■ Consigne ■
Recopiez, s'il vous plaît, chacune des lignes ci-dessous, sans en modifier un seul caractère.

(Entrées de données enregistrées)
● ● ● ● ●

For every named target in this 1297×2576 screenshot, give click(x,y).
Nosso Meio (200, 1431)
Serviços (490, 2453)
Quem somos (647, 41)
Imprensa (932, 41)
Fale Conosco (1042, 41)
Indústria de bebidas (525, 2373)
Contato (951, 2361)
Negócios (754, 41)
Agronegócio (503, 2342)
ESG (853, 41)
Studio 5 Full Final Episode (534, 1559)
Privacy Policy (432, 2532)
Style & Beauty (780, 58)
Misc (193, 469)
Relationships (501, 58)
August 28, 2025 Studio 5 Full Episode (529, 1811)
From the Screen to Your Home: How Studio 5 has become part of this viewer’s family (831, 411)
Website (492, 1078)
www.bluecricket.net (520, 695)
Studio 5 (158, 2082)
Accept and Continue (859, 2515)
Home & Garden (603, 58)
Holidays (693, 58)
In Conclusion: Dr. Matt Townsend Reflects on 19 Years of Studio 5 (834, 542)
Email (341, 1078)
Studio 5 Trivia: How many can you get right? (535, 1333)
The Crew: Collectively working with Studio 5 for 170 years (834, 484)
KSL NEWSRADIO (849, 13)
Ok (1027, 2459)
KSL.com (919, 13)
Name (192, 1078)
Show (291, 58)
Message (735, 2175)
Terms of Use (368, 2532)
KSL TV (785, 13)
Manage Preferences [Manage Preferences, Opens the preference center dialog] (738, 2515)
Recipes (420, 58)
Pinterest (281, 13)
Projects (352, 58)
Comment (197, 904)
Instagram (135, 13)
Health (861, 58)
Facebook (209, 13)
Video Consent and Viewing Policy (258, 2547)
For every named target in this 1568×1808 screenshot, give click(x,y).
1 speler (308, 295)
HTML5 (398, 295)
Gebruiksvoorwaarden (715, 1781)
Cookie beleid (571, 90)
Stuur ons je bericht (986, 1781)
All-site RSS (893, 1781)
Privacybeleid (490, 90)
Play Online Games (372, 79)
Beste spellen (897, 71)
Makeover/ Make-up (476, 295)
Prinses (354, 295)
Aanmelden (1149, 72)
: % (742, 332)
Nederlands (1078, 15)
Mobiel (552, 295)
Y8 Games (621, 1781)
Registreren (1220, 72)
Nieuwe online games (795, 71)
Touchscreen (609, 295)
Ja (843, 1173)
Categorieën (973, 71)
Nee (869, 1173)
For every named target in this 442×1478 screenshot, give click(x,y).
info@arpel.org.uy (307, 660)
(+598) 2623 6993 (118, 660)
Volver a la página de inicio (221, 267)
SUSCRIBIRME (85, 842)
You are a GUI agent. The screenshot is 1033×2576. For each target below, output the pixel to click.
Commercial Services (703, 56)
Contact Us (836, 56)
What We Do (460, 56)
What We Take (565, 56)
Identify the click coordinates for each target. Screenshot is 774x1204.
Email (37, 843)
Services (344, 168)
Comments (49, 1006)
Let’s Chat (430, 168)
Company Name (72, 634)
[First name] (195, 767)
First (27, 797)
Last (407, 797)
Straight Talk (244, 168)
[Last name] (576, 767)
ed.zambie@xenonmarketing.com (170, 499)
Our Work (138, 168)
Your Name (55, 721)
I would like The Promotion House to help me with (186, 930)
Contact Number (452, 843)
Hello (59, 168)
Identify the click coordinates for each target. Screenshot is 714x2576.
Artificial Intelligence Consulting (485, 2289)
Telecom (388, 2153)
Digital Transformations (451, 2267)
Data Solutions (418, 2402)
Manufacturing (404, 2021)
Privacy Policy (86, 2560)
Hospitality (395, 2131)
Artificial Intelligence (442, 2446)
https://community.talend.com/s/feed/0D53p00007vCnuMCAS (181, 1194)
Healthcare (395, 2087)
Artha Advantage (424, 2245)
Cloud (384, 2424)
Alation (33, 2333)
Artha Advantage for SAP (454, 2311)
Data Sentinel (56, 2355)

● ● ● ● ●

■ Réponse ■
For every named target in this 1297×2576 screenshot, give click(x,y).
Nosso Meio (200, 1431)
Serviços (490, 2453)
Quem somos (647, 41)
Imprensa (932, 41)
Fale Conosco (1042, 41)
Indústria de bebidas (525, 2373)
Contato (951, 2361)
Negócios (754, 41)
Agronegócio (503, 2342)
ESG (853, 41)
Studio 5 Full Final Episode (534, 1559)
Privacy Policy (432, 2532)
Style & Beauty (780, 58)
Misc (193, 469)
Relationships (501, 58)
August 28, 2025 Studio 5 Full Episode (529, 1811)
From the Screen to Your Home: How Studio 5 has become part of this viewer’s family (831, 411)
Website (492, 1078)
www.bluecricket.net (520, 695)
Studio 5 (158, 2082)
Accept and Continue (859, 2515)
Home & Garden (603, 58)
Holidays (693, 58)
In Conclusion: Dr. Matt Townsend Reflects on 19 Years of Studio 5 (834, 542)
Email (341, 1078)
Studio 5 Trivia: How many can you get right? (535, 1333)
The Crew: Collectively working with Studio 5 for 170 years (834, 484)
KSL NEWSRADIO (849, 13)
Ok (1027, 2459)
KSL.com (919, 13)
Name (192, 1078)
Show (291, 58)
Message (735, 2175)
Terms of Use (368, 2532)
KSL TV (785, 13)
Manage Preferences [Manage Preferences, Opens the preference center dialog] (738, 2515)
Recipes (420, 58)
Pinterest (281, 13)
Projects (352, 58)
Comment (197, 904)
Instagram (135, 13)
Health (861, 58)
Facebook (209, 13)
Video Consent and Viewing Policy (258, 2547)
For every named target in this 1568×1808 screenshot, give click(x,y).
1 speler (308, 295)
HTML5 (398, 295)
Gebruiksvoorwaarden (715, 1781)
Cookie beleid (571, 90)
Stuur ons je bericht (986, 1781)
All-site RSS (893, 1781)
Privacybeleid (490, 90)
Play Online Games (372, 79)
Beste spellen (897, 71)
Makeover/ Make-up (476, 295)
Prinses (354, 295)
Aanmelden (1149, 72)
: % (742, 332)
Nederlands (1078, 15)
Mobiel (552, 295)
Y8 Games (621, 1781)
Registreren (1220, 72)
Nieuwe online games (795, 71)
Touchscreen (609, 295)
Ja (843, 1173)
Categorieën (973, 71)
Nee (869, 1173)
For every named target in this 442×1478 screenshot, give click(x,y).
info@arpel.org.uy (307, 660)
(+598) 2623 6993 (118, 660)
Volver a la página de inicio (221, 267)
SUSCRIBIRME (85, 842)
You are a GUI agent. The screenshot is 1033×2576. For each target below, output the pixel to click.
Commercial Services (703, 56)
Contact Us (836, 56)
What We Do (460, 56)
What We Take (565, 56)
Identify the click coordinates for each target. Screenshot is 774x1204.
Email (37, 843)
Services (344, 168)
Comments (49, 1006)
Let’s Chat (430, 168)
Company Name (72, 634)
[First name] (195, 767)
First (27, 797)
Last (407, 797)
Straight Talk (244, 168)
[Last name] (576, 767)
ed.zambie@xenonmarketing.com (170, 499)
Our Work (138, 168)
Your Name (55, 721)
I would like The Promotion House to help me with (186, 930)
Contact Number (452, 843)
Hello (59, 168)
Identify the click coordinates for each target. Screenshot is 714x2576.
Artificial Intelligence Consulting (485, 2289)
Telecom (388, 2153)
Digital Transformations (451, 2267)
Data Solutions (418, 2402)
Manufacturing (404, 2021)
Privacy Policy (86, 2560)
Hospitality (395, 2131)
Artificial Intelligence (442, 2446)
https://community.talend.com/s/feed/0D53p00007vCnuMCAS (181, 1194)
Healthcare (395, 2087)
Artha Advantage (424, 2245)
Cloud (384, 2424)
Alation (33, 2333)
Artha Advantage for SAP (454, 2311)
Data Sentinel (56, 2355)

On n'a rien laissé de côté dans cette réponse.